Part of a data file
• • •

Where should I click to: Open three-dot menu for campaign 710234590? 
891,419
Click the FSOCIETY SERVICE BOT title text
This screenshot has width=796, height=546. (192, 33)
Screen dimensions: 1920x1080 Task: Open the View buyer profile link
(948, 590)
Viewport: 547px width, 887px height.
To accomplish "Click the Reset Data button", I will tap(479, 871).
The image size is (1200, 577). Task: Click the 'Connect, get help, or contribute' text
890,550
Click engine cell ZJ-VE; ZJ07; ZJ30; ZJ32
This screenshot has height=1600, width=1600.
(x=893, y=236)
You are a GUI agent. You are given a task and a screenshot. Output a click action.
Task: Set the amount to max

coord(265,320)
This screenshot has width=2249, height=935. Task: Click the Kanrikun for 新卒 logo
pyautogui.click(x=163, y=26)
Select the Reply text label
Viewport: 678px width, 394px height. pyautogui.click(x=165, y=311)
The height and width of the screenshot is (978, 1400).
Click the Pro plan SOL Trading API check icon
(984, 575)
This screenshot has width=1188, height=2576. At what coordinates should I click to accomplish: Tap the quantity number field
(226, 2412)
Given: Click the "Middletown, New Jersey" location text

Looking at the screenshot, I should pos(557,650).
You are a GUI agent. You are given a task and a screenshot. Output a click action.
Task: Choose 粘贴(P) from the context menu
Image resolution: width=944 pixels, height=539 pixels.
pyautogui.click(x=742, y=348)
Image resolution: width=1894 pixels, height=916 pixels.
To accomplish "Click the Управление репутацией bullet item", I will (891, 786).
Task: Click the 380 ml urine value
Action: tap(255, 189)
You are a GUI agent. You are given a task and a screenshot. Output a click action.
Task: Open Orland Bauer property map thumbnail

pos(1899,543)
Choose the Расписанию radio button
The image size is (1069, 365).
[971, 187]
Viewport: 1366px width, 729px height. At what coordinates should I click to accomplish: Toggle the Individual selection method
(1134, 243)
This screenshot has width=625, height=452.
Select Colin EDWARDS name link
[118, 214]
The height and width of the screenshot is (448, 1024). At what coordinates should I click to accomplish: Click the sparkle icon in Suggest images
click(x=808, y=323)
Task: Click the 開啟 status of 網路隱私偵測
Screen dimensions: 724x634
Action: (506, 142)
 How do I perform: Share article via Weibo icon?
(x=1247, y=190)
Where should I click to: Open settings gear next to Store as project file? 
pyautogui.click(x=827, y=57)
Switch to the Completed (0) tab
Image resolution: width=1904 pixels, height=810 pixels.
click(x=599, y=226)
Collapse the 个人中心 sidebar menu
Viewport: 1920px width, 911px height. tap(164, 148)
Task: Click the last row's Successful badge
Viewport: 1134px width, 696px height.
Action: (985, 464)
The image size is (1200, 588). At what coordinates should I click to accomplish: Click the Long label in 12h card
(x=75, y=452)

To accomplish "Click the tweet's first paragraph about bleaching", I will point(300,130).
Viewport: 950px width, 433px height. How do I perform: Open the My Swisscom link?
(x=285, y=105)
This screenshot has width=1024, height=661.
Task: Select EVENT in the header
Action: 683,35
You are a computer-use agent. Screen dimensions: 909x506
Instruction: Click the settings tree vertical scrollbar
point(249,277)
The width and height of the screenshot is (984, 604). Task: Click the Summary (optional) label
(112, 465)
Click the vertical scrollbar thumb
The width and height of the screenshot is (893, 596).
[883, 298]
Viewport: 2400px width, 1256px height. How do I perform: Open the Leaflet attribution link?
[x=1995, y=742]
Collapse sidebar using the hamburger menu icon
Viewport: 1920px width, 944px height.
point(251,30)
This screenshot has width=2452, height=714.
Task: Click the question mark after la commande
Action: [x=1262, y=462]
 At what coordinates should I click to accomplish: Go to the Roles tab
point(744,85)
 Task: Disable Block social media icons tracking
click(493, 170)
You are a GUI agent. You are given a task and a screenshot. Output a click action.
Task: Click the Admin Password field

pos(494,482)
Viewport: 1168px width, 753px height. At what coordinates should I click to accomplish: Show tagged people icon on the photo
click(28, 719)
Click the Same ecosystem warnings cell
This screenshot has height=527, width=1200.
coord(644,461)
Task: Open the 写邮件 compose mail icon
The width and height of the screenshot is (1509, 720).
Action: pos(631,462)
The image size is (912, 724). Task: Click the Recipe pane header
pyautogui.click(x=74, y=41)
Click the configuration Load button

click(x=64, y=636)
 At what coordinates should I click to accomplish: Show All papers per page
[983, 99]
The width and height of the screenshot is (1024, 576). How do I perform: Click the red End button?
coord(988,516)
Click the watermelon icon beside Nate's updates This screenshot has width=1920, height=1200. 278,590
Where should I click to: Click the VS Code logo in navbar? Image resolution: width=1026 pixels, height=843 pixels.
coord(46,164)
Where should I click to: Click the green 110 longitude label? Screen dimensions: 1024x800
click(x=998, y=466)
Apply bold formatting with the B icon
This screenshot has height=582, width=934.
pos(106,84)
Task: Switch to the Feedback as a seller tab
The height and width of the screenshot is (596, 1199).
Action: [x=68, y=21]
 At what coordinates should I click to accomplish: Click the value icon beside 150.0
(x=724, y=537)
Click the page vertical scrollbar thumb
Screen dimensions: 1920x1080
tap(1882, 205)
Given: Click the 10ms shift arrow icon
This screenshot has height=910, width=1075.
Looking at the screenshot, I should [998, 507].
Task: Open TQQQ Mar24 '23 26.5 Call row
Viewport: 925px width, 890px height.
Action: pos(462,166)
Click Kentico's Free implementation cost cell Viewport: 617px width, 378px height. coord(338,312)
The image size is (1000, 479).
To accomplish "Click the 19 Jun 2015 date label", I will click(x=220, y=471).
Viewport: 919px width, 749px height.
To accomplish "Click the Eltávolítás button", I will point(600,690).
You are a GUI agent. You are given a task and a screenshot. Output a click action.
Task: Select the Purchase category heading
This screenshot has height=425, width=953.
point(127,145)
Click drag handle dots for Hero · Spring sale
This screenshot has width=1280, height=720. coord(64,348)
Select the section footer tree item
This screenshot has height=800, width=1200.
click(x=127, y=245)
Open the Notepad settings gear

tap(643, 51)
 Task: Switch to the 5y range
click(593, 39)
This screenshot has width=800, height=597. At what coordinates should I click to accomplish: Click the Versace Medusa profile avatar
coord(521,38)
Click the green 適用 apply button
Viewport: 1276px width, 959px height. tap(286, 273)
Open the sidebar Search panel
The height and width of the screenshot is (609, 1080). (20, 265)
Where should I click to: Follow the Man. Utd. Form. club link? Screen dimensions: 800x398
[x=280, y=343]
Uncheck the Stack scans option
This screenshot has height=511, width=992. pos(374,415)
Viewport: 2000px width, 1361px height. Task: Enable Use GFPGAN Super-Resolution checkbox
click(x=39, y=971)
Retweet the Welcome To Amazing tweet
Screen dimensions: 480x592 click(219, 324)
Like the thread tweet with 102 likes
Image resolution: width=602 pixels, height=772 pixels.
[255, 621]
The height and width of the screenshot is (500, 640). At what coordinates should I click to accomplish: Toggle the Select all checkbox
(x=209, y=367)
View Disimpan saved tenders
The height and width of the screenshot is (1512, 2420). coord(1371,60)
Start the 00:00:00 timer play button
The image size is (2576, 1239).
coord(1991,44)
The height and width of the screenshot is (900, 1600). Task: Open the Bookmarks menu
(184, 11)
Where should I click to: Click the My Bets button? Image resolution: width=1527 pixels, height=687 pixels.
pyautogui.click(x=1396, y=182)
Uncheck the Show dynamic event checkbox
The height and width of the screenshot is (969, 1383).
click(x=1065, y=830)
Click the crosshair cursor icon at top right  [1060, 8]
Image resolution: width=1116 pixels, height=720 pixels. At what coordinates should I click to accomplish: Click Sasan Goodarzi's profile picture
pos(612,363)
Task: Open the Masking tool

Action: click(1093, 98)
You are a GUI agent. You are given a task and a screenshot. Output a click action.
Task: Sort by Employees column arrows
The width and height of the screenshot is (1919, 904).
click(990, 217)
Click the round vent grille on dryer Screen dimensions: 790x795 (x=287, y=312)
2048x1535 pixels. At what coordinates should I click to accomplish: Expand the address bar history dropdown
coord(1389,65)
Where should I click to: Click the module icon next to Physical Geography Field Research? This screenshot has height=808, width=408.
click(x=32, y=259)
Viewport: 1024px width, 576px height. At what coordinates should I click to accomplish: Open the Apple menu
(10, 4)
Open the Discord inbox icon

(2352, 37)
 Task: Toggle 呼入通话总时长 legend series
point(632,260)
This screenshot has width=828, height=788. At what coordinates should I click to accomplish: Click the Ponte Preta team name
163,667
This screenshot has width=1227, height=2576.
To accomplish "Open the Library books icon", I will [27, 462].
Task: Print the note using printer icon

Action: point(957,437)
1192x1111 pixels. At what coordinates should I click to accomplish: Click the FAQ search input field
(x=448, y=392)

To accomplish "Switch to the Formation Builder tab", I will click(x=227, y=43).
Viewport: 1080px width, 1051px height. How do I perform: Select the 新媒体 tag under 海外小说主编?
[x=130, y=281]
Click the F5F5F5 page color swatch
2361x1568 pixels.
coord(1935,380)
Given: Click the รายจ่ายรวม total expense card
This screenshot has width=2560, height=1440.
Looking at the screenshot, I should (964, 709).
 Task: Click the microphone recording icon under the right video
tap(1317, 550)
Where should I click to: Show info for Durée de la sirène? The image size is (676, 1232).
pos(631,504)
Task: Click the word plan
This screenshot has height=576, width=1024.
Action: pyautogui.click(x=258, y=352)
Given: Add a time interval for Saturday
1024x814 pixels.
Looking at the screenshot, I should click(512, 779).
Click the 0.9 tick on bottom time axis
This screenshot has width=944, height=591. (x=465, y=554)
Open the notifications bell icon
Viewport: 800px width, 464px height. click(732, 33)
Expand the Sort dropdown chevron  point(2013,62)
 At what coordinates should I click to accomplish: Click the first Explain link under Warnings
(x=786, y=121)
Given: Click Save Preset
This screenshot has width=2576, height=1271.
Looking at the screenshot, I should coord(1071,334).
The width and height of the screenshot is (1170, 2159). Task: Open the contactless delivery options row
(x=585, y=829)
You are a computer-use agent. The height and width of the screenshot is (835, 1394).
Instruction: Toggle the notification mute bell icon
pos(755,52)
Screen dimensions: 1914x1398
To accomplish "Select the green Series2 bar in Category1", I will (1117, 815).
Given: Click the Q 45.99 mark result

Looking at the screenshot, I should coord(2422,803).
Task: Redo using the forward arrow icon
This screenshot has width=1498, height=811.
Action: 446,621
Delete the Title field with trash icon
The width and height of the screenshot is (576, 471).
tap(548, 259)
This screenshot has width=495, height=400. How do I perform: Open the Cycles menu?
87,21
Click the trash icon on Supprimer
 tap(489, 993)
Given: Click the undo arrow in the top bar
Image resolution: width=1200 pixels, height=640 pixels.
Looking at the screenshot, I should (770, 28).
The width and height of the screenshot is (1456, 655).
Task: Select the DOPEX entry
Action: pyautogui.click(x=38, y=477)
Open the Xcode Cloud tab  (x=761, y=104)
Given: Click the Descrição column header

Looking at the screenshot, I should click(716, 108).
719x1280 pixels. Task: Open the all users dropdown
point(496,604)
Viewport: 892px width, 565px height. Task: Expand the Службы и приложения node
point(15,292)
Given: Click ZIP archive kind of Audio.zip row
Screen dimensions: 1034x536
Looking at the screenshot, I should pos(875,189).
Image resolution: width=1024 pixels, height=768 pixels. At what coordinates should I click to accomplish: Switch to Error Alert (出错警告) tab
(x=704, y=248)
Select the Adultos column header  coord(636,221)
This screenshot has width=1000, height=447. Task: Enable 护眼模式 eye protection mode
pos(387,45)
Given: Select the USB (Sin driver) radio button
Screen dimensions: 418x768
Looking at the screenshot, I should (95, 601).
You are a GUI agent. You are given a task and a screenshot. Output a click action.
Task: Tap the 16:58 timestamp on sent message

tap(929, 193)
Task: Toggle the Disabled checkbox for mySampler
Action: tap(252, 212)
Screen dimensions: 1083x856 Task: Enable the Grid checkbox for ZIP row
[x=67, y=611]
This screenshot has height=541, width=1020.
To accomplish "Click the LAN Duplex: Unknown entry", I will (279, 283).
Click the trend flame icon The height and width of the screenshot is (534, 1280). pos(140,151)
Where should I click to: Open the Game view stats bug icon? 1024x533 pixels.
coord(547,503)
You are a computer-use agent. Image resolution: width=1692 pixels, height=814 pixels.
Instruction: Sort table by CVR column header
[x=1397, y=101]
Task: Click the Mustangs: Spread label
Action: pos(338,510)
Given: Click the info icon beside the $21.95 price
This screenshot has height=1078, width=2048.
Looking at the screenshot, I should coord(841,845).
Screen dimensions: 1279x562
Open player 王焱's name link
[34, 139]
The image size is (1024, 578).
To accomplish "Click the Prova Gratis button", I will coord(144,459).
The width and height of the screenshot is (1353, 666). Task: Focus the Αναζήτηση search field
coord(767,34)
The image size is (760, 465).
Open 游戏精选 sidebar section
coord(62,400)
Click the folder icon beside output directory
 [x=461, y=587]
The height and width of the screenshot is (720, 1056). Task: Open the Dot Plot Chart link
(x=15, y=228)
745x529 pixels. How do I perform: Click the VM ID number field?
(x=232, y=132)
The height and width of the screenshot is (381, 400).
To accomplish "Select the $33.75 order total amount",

• • •

WHAT IS REQUIRED: Copy out the part of the listing above that opens with the line containing "Collapse the 个人中心 sidebar menu" and closes with the line containing "Click the watermelon", keeping every line identical and including both of those lines.

IN RESPONSE:
Collapse the 个人中心 sidebar menu
Viewport: 1920px width, 911px height. tap(164, 148)
Task: Click the last row's Successful badge
Viewport: 1134px width, 696px height.
Action: (985, 464)
The image size is (1200, 588). At what coordinates should I click to accomplish: Click the Long label in 12h card
(x=75, y=452)

To accomplish "Click the tweet's first paragraph about bleaching", I will point(300,130).
Viewport: 950px width, 433px height. How do I perform: Open the My Swisscom link?
(x=285, y=105)
This screenshot has width=1024, height=661.
Task: Select EVENT in the header
Action: 683,35
You are a computer-use agent. Screen dimensions: 909x506
Instruction: Click the settings tree vertical scrollbar
point(249,277)
The width and height of the screenshot is (984, 604). Task: Click the Summary (optional) label
(112, 465)
Click the vertical scrollbar thumb
The width and height of the screenshot is (893, 596).
[883, 298]
Viewport: 2400px width, 1256px height. How do I perform: Open the Leaflet attribution link?
[x=1995, y=742]
Collapse sidebar using the hamburger menu icon
Viewport: 1920px width, 944px height.
point(251,30)
This screenshot has width=2452, height=714.
Task: Click the question mark after la commande
Action: [x=1262, y=462]
 At what coordinates should I click to accomplish: Go to the Roles tab
point(744,85)
 Task: Disable Block social media icons tracking
click(493, 170)
You are a GUI agent. You are given a task and a screenshot. Output a click action.
Task: Click the Admin Password field

pos(494,482)
Viewport: 1168px width, 753px height. At what coordinates should I click to accomplish: Show tagged people icon on the photo
click(28, 719)
Click the Same ecosystem warnings cell
This screenshot has height=527, width=1200.
coord(644,461)
Task: Open the 写邮件 compose mail icon
The width and height of the screenshot is (1509, 720).
Action: pos(631,462)
The image size is (912, 724). Task: Click the Recipe pane header
pyautogui.click(x=74, y=41)
Click the configuration Load button

click(x=64, y=636)
 At what coordinates should I click to accomplish: Show All papers per page
[983, 99]
The width and height of the screenshot is (1024, 576). How do I perform: Click the red End button?
coord(988,516)
Click the watermelon icon beside Nate's updates This screenshot has width=1920, height=1200. 278,590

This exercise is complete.